→ Provided information
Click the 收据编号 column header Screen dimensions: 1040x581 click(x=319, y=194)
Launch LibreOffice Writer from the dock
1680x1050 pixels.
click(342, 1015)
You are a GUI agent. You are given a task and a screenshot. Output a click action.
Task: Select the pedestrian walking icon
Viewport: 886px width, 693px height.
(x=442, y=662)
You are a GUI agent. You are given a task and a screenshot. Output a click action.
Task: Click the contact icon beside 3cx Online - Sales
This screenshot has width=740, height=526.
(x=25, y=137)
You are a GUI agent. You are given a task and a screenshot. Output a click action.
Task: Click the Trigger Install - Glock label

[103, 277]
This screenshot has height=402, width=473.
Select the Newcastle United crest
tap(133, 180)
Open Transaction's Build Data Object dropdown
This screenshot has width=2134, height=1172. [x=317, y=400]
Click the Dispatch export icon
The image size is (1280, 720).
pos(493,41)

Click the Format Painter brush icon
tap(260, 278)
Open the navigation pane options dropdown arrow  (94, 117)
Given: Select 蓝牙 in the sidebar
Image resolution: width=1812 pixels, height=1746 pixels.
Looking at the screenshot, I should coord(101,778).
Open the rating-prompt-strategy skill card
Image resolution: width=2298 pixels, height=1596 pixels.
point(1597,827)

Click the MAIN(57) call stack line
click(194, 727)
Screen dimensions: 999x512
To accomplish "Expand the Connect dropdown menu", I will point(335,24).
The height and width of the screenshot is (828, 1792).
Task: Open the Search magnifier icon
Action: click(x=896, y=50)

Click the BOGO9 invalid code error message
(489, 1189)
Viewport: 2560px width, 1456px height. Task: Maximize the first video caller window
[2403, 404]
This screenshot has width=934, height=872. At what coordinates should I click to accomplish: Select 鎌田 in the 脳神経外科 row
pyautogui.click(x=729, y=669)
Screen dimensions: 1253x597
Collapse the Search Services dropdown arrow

→ Short problem
Please format every line of the items above as a Markdown table with two columns, Row and Line, giving each row a number and leaving out blank lines.

→ Task result
| Row | Line |
|---|---|
| 1 | Click the 收据编号 column header Screen dimensions: 1040x581 click(x=319, y=194) |
| 2 | Launch LibreOffice Writer from the dock |
| 3 | 1680x1050 pixels. |
| 4 | click(342, 1015) |
| 5 | You are a GUI agent. You are given a task and a screenshot. Output a click action. |
| 6 | Task: Select the pedestrian walking icon |
| 7 | Viewport: 886px width, 693px height. |
| 8 | (x=442, y=662) |
| 9 | You are a GUI agent. You are given a task and a screenshot. Output a click action. |
| 10 | Task: Click the contact icon beside 3cx Online - Sales |
| 11 | This screenshot has width=740, height=526. |
| 12 | (x=25, y=137) |
| 13 | You are a GUI agent. You are given a task and a screenshot. Output a click action. |
| 14 | Task: Click the Trigger Install - Glock label |
| 15 | [103, 277] |
| 16 | This screenshot has height=402, width=473. |
| 17 | Select the Newcastle United crest |
| 18 | tap(133, 180) |
| 19 | Open Transaction's Build Data Object dropdown |
| 20 | This screenshot has width=2134, height=1172. [x=317, y=400] |
| 21 | Click the Dispatch export icon |
| 22 | The image size is (1280, 720). |
| 23 | pos(493,41) |
| 24 | Click the Format Painter brush icon |
| 25 | tap(260, 278) |
| 26 | Open the navigation pane options dropdown arrow  (94, 117) |
| 27 | Given: Select 蓝牙 in the sidebar |
| 28 | Image resolution: width=1812 pixels, height=1746 pixels. |
| 29 | Looking at the screenshot, I should coord(101,778). |
| 30 | Open the rating-prompt-strategy skill card |
| 31 | Image resolution: width=2298 pixels, height=1596 pixels. |
| 32 | point(1597,827) |
| 33 | Click the MAIN(57) call stack line |
| 34 | click(194, 727) |
| 35 | Screen dimensions: 999x512 |
| 36 | To accomplish "Expand the Connect dropdown menu", I will point(335,24). |
| 37 | The height and width of the screenshot is (828, 1792). |
| 38 | Task: Open the Search magnifier icon |
| 39 | Action: click(x=896, y=50) |
| 40 | Click the BOGO9 invalid code error message |
| 41 | (489, 1189) |
| 42 | Viewport: 2560px width, 1456px height. Task: Maximize the first video caller window |
| 43 | [2403, 404] |
| 44 | This screenshot has width=934, height=872. At what coordinates should I click to accomplish: Select 鎌田 in the 脳神経外科 row |
| 45 | pyautogui.click(x=729, y=669) |
| 46 | Screen dimensions: 1253x597 |
| 47 | Collapse the Search Services dropdown arrow |